**Stored records**
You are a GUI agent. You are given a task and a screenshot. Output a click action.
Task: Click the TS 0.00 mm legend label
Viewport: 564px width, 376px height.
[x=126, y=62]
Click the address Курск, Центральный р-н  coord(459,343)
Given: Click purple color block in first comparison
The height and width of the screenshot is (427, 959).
==
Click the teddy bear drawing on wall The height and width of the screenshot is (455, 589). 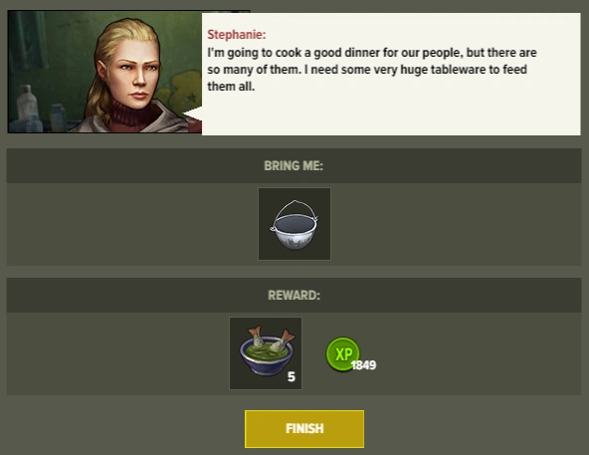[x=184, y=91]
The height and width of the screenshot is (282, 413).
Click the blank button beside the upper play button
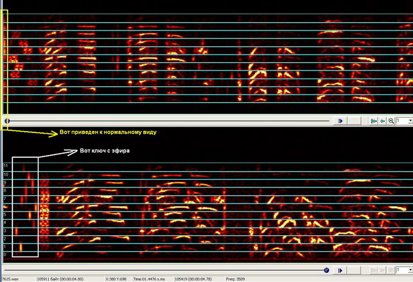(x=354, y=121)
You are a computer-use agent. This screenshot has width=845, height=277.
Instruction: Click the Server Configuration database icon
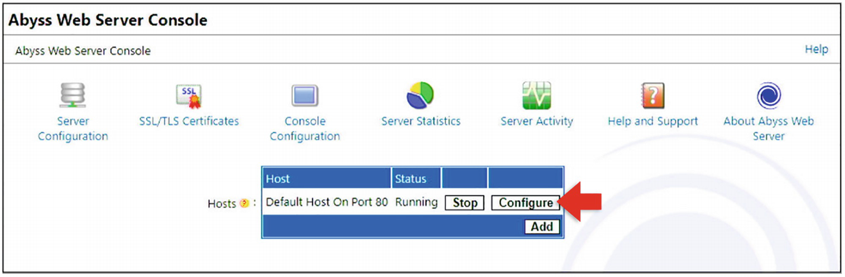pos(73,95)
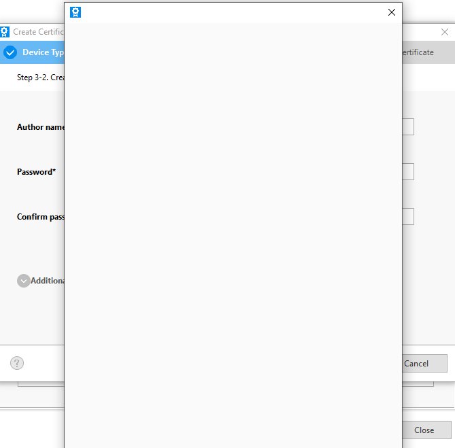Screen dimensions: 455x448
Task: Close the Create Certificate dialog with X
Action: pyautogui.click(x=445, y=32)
* * *
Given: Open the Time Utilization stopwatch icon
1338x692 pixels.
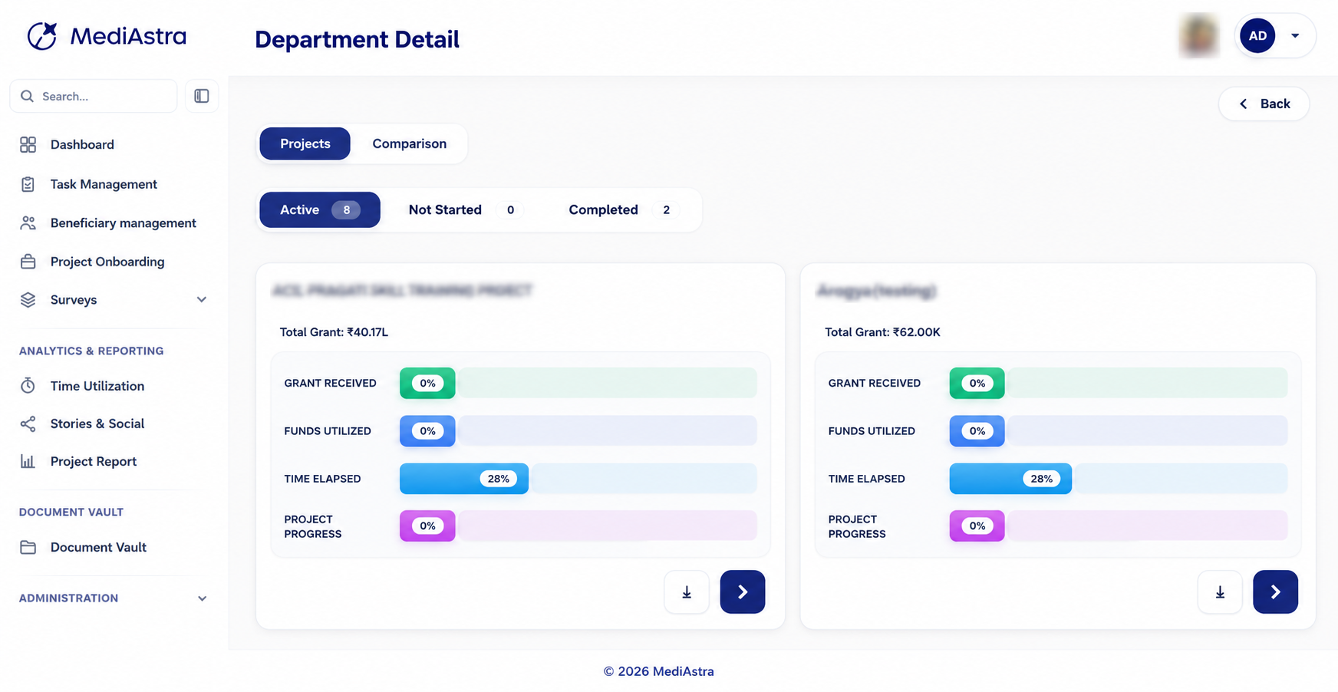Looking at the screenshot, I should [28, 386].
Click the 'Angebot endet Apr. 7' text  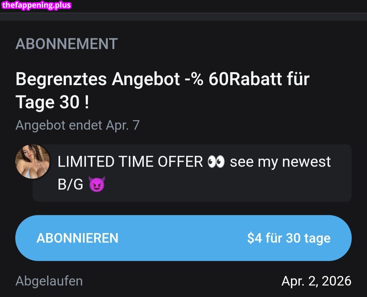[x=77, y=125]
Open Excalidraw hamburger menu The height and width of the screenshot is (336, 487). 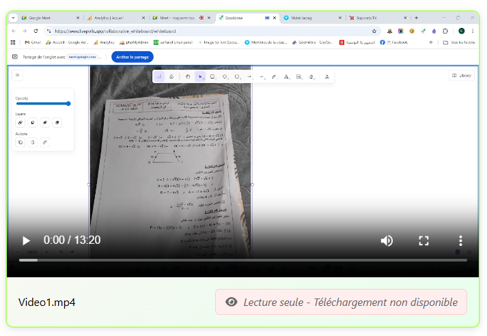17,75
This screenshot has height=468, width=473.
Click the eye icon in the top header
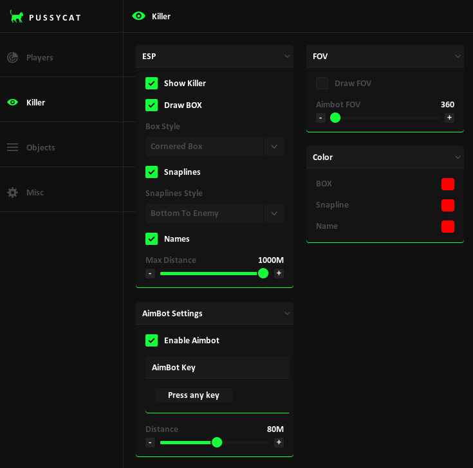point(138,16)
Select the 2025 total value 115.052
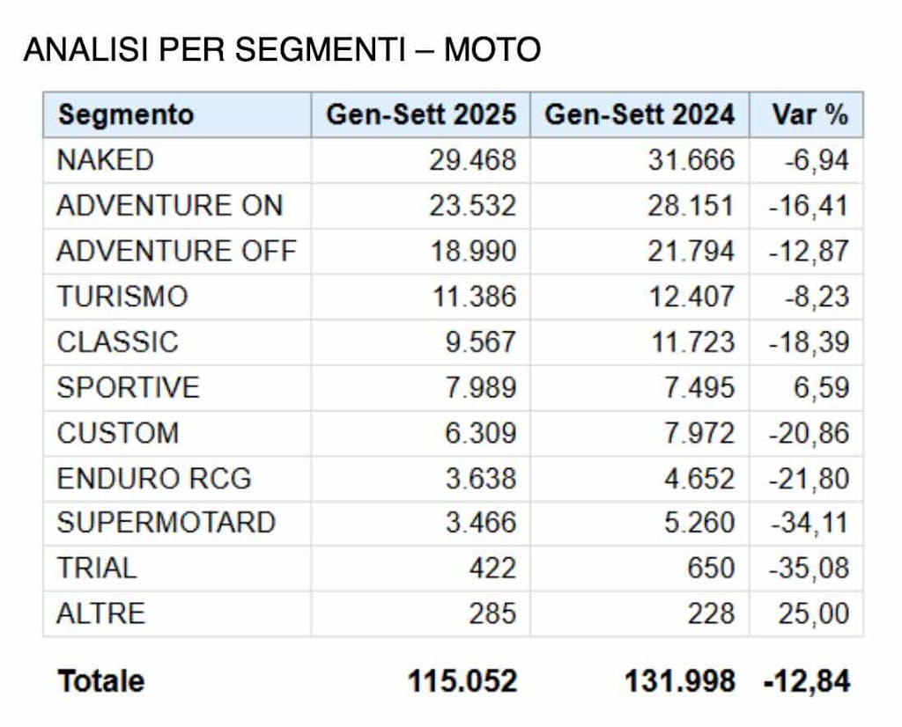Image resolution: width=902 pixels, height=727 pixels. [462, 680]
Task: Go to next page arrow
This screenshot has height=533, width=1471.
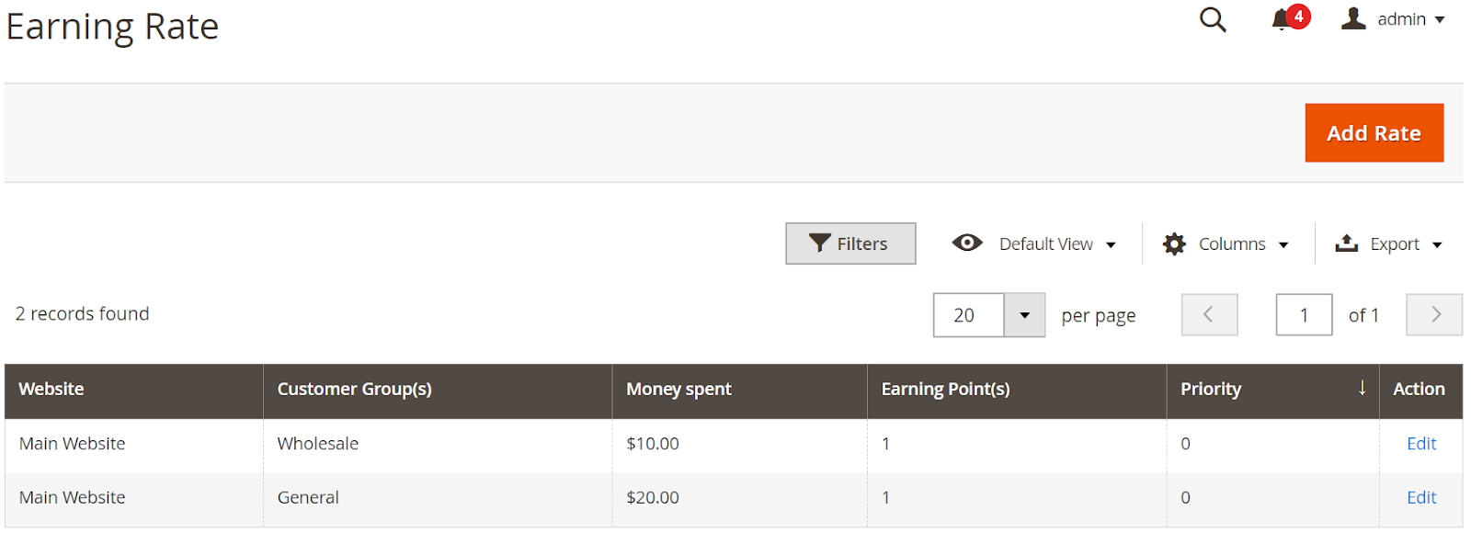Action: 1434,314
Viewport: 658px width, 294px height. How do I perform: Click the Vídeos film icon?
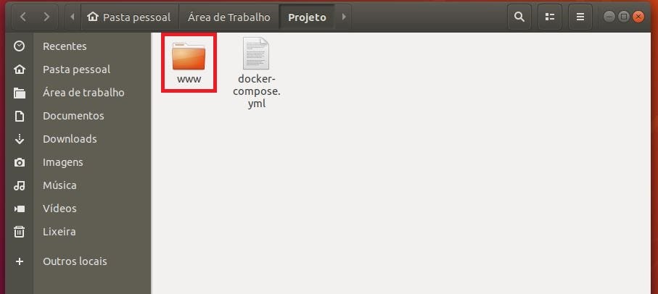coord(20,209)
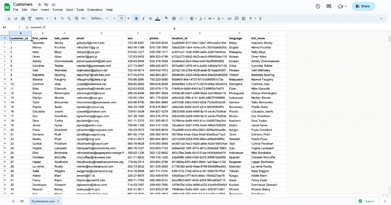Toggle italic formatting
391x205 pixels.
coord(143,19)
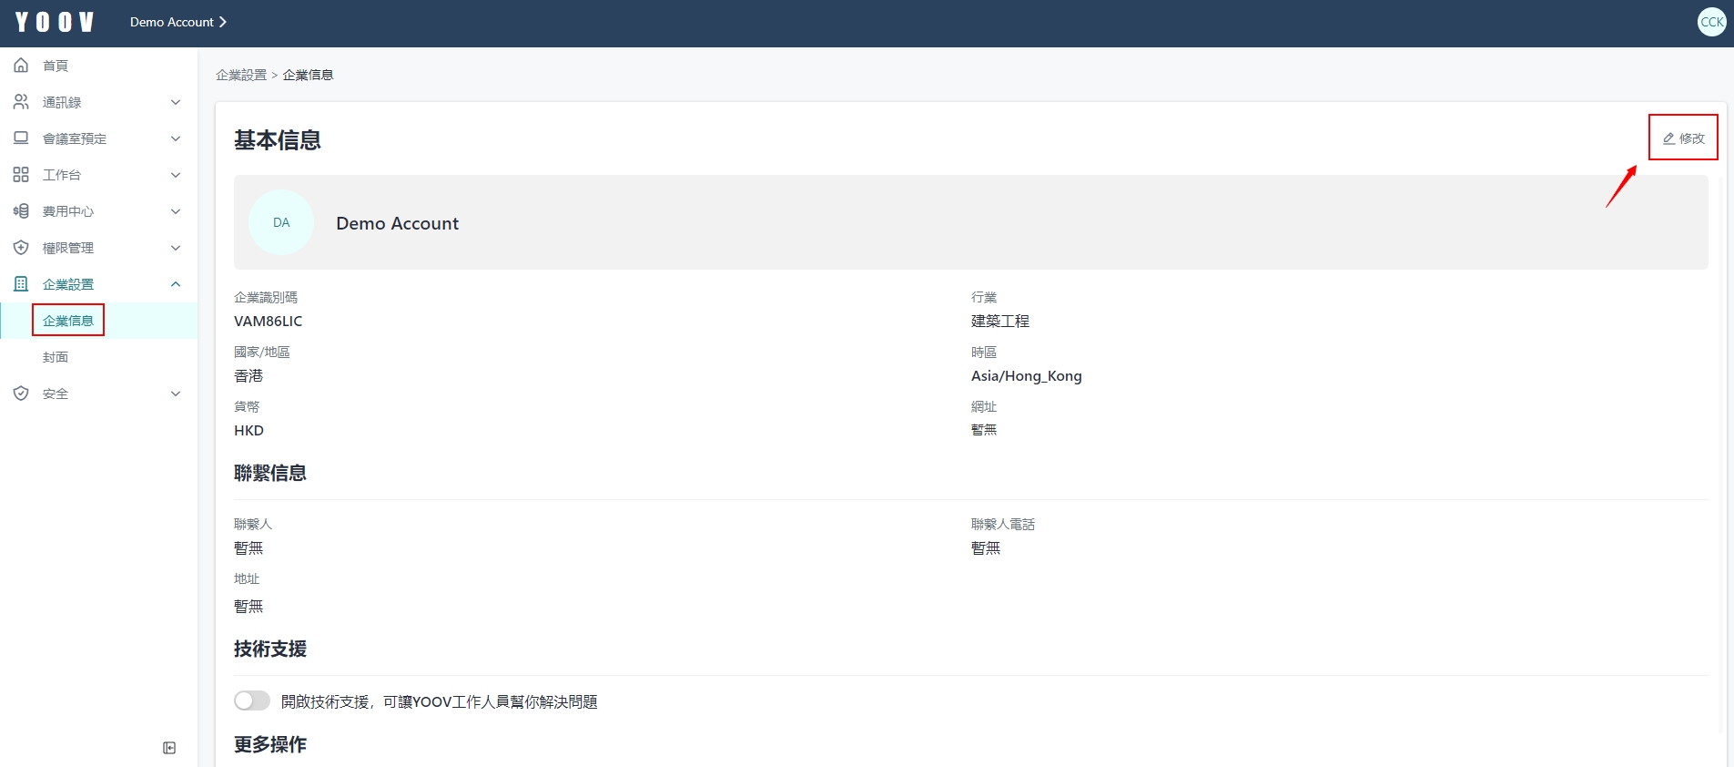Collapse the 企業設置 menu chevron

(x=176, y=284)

**Work required**
For the string "agent", go through the entries above and copy each line where it occurs.

**Task answer**
You are a GUI agent. You are given a task and a screenshot. Output a click action.
You are a computer-use agent. This screenshot has width=845, height=277.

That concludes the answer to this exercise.